There is one particular aspect of the Apollo missions to the Moon that was shrouded in deep secrecy for decades. It is an aspect of the project that offers much support for the notion that the astronauts really did set foot on the surface of the Moon, which I, personally, do believe occurred. Although the Neil Armstrong-Buzz Aldrin-Michael Collins flight proved to be a spectacular and historic success, behind the scenes both NASA and the White House knew that this never before attempted mission was an extremely dicey one.
There was a very real possibility that it could all have ended in awful tragedy, with Armstrong and Aldrin left stranded on the surface of the Moon, and faced with an inevitable and rapid death; while Collins, orbiting above the lunar surface, would have been forced to make the terrible decision to leave his friends and comrades behind, and head back to the safety of the Earth, utterly alone.
As a result, and in the event that the fate of Armstrong and Aldrin might very well have been forever and cruelly sealed far away from home, a brief speech was secretly and quietly drawn up for then President Richard M. Nixon, should he be forced to reveal to the world and the media that the very worst case scenario really had tragically come to pass.

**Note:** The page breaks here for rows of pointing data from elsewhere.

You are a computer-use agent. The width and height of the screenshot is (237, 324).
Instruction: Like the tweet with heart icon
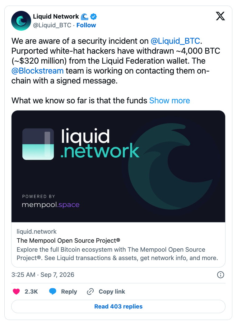click(16, 291)
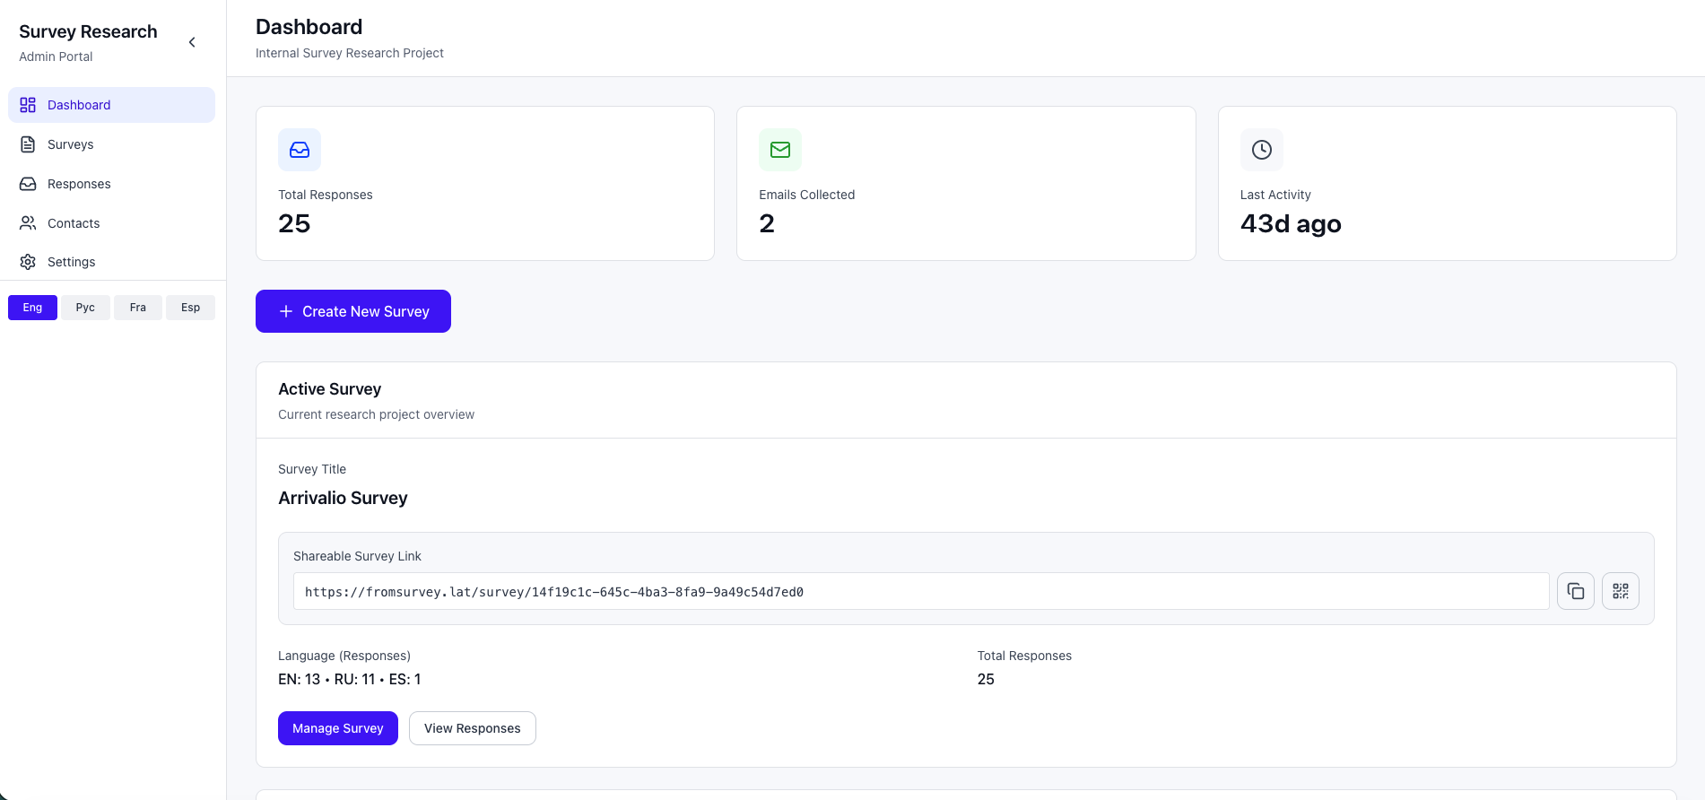Screen dimensions: 1705x800
Task: Click the Emails Collected envelope icon
Action: pyautogui.click(x=780, y=150)
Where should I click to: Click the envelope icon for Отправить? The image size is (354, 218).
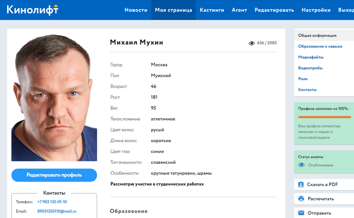point(301,213)
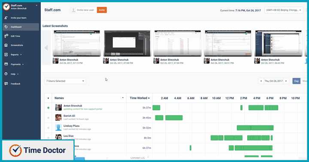This screenshot has height=162, width=309.
Task: Open the Dashboard icon in sidebar
Action: tap(6, 27)
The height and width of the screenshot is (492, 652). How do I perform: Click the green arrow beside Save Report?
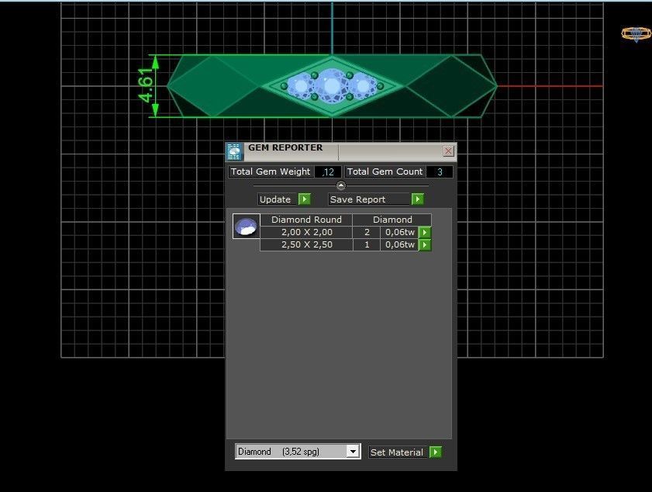417,199
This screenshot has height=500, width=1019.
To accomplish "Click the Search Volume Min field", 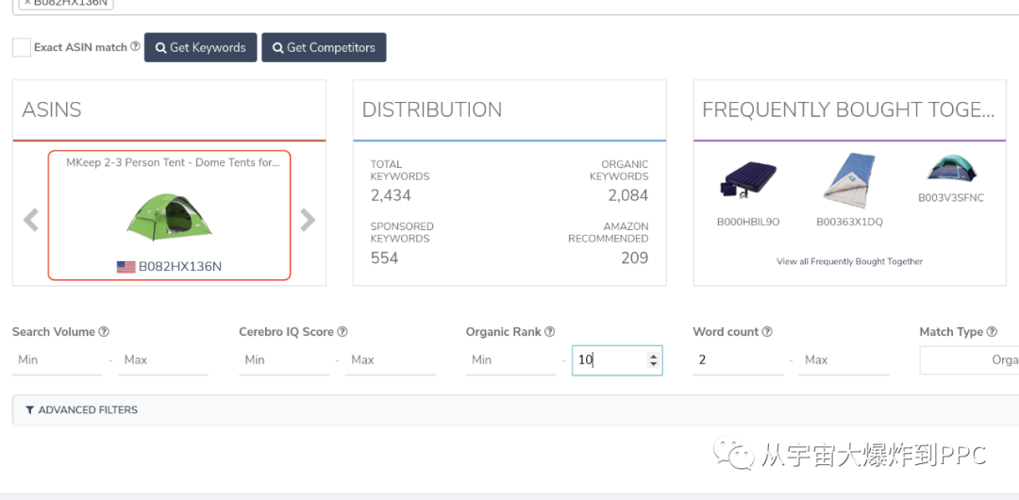I will tap(57, 359).
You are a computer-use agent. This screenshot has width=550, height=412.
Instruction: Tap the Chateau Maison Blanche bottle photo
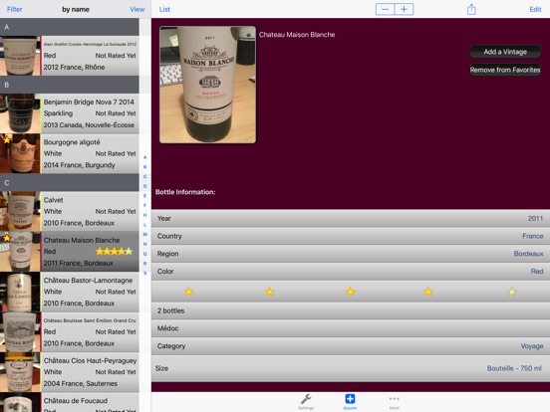point(207,85)
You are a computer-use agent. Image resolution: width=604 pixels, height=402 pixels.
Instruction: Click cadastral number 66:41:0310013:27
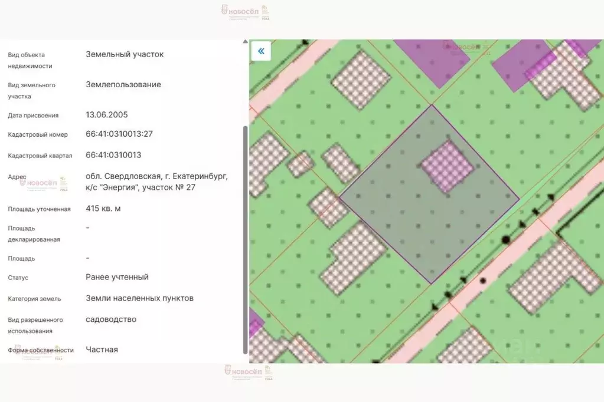119,134

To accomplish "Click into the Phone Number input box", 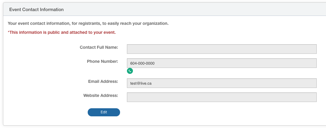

A July 18, 1969 document sent from Nixon aide William Safire to Nixon’s White House Chief of Staff, H.R. “Bob” Halderman, reveals the text of the this speech. Given the title of In Event of Moon Disaster, it began thus:
“Fate has ordained that the men who went to the moon to explore in peace will stay on the moon to rest in peace. These brave men, Neil Armstrong and Edwin Aldrin, know that there is no hope for their recovery. But they also know that there is hope for mankind in their sacrifice. These two men are laying down their lives in mankind’s most noble goal: the search for truth and understanding."
The document continued: "They will be mourned by their families and friends; they will be mourned by the people of the world; they will be mourned by a Mother Earth that dared send two of her sons into the unknown. In their exploration, they steered the people of the world to feel as one; in their sacrifice, they bind more tightly the brotherhood of man. In ancient days, men looked at stars and saw their heroes in the constellations."
Its final words: "In modern times, we do much the same, but our heroes are epic men of flesh and blood. Others will follow and surely find their way home. Man’s search will not be denied. But these men were the first, and they will remain the foremost in our hearts. For every human being who looks up at the moon in the nights to come will know that there is some corner of the world that is forever mankind.”
Thankfully, the speech was never needed during the course of any of the Apollo missions, and the secret documents languished in near obscurity, all but forgotten for decades.